Foundations for Mining is a partner with CRED and is very grateful for the relationship. We are concerned with creation care, and in particular the uncontrolled use of mercury by artisanal and small-scale gold miners in ecologically sensitive areas of the Earth.
Over the past few months, F4M has been involved in the development of a new version of the concentrator called the Gold Kacha (GK). This is a mechanised piece of equipment which replaces the manual sluicing of crushed gold ores or mine dumps containing gold particles. Previously, the manual system included the use of mercury, which is toxic and very harmful to both those using it, and to the environment and communities in which it is ‘dumped’ as waste. The GK removes the need to use any mercury at all, so improving the health of miners, their families, anyone drinking from water sources nearby, and the earth in which the communities grow their crops. The new smaller, cheaper version, the Gold Kacha mini (miniGK) has now been tested in Harare and has received a ‘thumbs up’ from its developer, Kevin Woods from Appropriate Process Technology.
It is the red cylinder shown in the picture and is about the size of a vacuum cleaner, easily portable, rugged, and cheap. Here it shown in front of a small crusher (yellow) which pulverizes the rocks mined from underground into a powder which is then mixed with water and flows as a slurry down the yellow pipe.

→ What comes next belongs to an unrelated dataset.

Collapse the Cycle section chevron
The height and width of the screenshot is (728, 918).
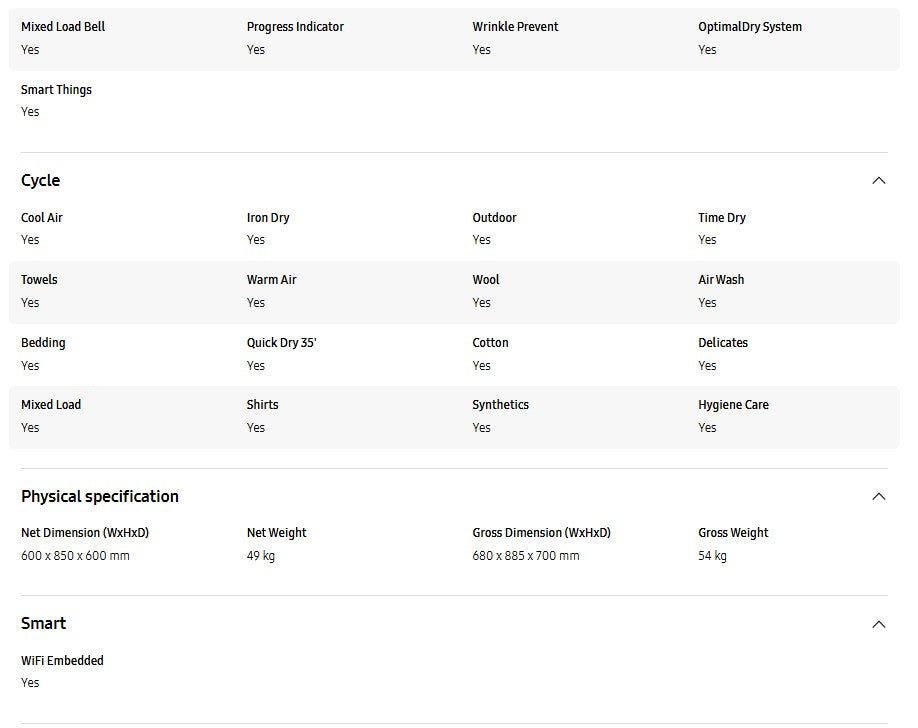click(x=878, y=181)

Inside the red drum is a cylinder which rotates at a high-speed separating the heavier gold particles from the waste rock particles. The waste slurry flows out the top over a weir and into a pond from where the water can be recycled. After a few minutes the spinning stops and the ribs of the cylinder are washed, releasing the gold trapped within them. The enriched slurry is flushed out through a central spout into a bucket for further concentrating in sluice boxes (not shown).
A more comprehensive system allowing gold particles to be recovered without using mercury has now been bought and delivered to Kenya and will be trialled on a gold mine in the next weeks. CRED have graciously raised funds for the system to be taken to surrounding gold mining areas to demonstrate its efficiency and ease of operation. It is hoped that either mining entrepreneurs or small groups of miners will purchase a miniGK for their own use, as the beginning of the end of mercury!